> _What you need to do_:
Print each of the records below, leaving every word as it is.

> _Input material_:
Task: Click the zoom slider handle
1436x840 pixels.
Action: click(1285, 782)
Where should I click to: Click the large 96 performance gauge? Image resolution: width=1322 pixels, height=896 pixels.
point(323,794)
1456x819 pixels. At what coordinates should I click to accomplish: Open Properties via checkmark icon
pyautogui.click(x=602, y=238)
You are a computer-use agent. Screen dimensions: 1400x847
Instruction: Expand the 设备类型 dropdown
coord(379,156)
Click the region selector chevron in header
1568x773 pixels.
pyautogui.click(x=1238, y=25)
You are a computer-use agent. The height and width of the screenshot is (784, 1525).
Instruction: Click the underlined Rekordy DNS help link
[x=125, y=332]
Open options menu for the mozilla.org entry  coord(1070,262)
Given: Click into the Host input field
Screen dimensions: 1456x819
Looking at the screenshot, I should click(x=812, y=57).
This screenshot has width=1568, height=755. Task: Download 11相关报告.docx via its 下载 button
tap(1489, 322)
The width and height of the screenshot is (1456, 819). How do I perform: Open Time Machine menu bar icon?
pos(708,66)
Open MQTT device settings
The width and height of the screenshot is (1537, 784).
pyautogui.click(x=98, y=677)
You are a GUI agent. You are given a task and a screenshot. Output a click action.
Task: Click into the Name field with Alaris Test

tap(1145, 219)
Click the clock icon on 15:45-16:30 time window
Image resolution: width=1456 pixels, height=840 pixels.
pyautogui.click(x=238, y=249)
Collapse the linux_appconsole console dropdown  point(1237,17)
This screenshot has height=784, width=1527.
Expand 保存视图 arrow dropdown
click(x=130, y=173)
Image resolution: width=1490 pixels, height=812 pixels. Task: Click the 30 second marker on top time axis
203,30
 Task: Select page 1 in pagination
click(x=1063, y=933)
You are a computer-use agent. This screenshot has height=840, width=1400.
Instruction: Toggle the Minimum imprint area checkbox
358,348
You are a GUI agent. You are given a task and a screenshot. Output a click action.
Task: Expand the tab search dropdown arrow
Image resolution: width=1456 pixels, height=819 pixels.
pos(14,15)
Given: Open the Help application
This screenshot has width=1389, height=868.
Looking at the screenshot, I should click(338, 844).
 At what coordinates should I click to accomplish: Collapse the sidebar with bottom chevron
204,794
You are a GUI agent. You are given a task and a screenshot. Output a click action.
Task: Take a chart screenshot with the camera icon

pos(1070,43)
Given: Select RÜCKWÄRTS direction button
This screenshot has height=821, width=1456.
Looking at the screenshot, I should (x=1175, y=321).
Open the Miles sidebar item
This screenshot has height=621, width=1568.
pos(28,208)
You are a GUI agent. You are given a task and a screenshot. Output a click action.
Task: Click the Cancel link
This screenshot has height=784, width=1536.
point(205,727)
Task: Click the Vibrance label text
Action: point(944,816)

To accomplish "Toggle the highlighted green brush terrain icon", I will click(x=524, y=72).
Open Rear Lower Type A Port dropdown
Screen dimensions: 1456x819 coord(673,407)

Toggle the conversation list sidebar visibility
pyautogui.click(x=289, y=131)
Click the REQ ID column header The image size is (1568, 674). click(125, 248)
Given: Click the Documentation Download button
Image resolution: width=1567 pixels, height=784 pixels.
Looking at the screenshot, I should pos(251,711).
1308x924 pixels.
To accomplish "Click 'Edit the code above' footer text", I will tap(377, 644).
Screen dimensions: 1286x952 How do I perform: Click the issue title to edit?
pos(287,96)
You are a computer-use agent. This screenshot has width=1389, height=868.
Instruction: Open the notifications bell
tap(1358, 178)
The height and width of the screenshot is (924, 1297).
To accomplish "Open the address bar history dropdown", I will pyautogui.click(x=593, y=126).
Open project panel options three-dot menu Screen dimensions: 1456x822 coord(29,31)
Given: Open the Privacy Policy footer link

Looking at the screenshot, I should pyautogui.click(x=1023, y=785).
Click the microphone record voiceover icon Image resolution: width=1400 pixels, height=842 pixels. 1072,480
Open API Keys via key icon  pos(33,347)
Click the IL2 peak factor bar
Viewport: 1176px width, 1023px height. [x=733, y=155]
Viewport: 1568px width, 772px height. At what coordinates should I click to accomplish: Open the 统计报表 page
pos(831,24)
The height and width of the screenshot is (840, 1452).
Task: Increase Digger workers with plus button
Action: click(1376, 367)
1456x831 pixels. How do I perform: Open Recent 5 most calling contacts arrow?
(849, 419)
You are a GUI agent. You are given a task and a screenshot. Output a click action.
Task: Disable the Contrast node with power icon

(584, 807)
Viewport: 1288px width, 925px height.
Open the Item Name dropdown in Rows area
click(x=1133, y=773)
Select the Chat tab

> _Solution_:
Task: Click the zoom slider handle
1436x840 pixels.
Action: click(1285, 782)
Where should I click to: Click the large 96 performance gauge? Image resolution: width=1322 pixels, height=896 pixels.
point(323,794)
1456x819 pixels. At what coordinates should I click to accomplish: Open Properties via checkmark icon
pyautogui.click(x=602, y=238)
You are a computer-use agent. Screen dimensions: 1400x847
Instruction: Expand the 设备类型 dropdown
coord(379,156)
Click the region selector chevron in header
1568x773 pixels.
pyautogui.click(x=1238, y=25)
You are a computer-use agent. The height and width of the screenshot is (784, 1525).
Instruction: Click the underlined Rekordy DNS help link
[x=125, y=332]
Open options menu for the mozilla.org entry  coord(1070,262)
Given: Click into the Host input field
Screen dimensions: 1456x819
Looking at the screenshot, I should click(x=812, y=57).
This screenshot has width=1568, height=755. Task: Download 11相关报告.docx via its 下载 button
tap(1489, 322)
The width and height of the screenshot is (1456, 819). How do I perform: Open Time Machine menu bar icon?
pos(708,66)
Open MQTT device settings
The width and height of the screenshot is (1537, 784).
pyautogui.click(x=98, y=677)
You are a GUI agent. You are given a task and a screenshot. Output a click action.
Task: Click into the Name field with Alaris Test

tap(1145, 219)
Click the clock icon on 15:45-16:30 time window
Image resolution: width=1456 pixels, height=840 pixels.
pyautogui.click(x=238, y=249)
Collapse the linux_appconsole console dropdown  point(1237,17)
This screenshot has height=784, width=1527.
Expand 保存视图 arrow dropdown
click(x=130, y=173)
Image resolution: width=1490 pixels, height=812 pixels. Task: Click the 30 second marker on top time axis
203,30
 Task: Select page 1 in pagination
click(x=1063, y=933)
You are a computer-use agent. This screenshot has height=840, width=1400.
Instruction: Toggle the Minimum imprint area checkbox
358,348
You are a GUI agent. You are given a task and a screenshot. Output a click action.
Task: Expand the tab search dropdown arrow
Image resolution: width=1456 pixels, height=819 pixels.
pos(14,15)
Given: Open the Help application
This screenshot has width=1389, height=868.
Looking at the screenshot, I should click(338, 844).
 At what coordinates should I click to accomplish: Collapse the sidebar with bottom chevron
204,794
You are a GUI agent. You are given a task and a screenshot. Output a click action.
Task: Take a chart screenshot with the camera icon

pos(1070,43)
Given: Select RÜCKWÄRTS direction button
This screenshot has height=821, width=1456.
Looking at the screenshot, I should (x=1175, y=321).
Open the Miles sidebar item
This screenshot has height=621, width=1568.
pos(28,208)
You are a GUI agent. You are given a task and a screenshot. Output a click action.
Task: Click the Cancel link
This screenshot has height=784, width=1536.
point(205,727)
Task: Click the Vibrance label text
Action: point(944,816)

To accomplish "Toggle the highlighted green brush terrain icon", I will click(x=524, y=72).
Open Rear Lower Type A Port dropdown
Screen dimensions: 1456x819 coord(673,407)

Toggle the conversation list sidebar visibility
pyautogui.click(x=289, y=131)
Click the REQ ID column header The image size is (1568, 674). click(125, 248)
Given: Click the Documentation Download button
Image resolution: width=1567 pixels, height=784 pixels.
Looking at the screenshot, I should pos(251,711).
1308x924 pixels.
To accomplish "Click 'Edit the code above' footer text", I will tap(377, 644).
Screen dimensions: 1286x952 How do I perform: Click the issue title to edit?
pos(287,96)
You are a computer-use agent. This screenshot has width=1389, height=868.
Instruction: Open the notifications bell
tap(1358, 178)
The height and width of the screenshot is (924, 1297).
To accomplish "Open the address bar history dropdown", I will pyautogui.click(x=593, y=126).
Open project panel options three-dot menu Screen dimensions: 1456x822 coord(29,31)
Given: Open the Privacy Policy footer link

Looking at the screenshot, I should pyautogui.click(x=1023, y=785).
Click the microphone record voiceover icon Image resolution: width=1400 pixels, height=842 pixels. 1072,480
Open API Keys via key icon  pos(33,347)
Click the IL2 peak factor bar
Viewport: 1176px width, 1023px height. [x=733, y=155]
Viewport: 1568px width, 772px height. At what coordinates should I click to accomplish: Open the 统计报表 page
pos(831,24)
The height and width of the screenshot is (840, 1452).
Task: Increase Digger workers with plus button
Action: click(1376, 367)
1456x831 pixels. How do I perform: Open Recent 5 most calling contacts arrow?
(849, 419)
You are a GUI agent. You are given a task and a screenshot. Output a click action.
Task: Disable the Contrast node with power icon

(584, 807)
Viewport: 1288px width, 925px height.
Open the Item Name dropdown in Rows area
click(x=1133, y=773)
Select the Chat tab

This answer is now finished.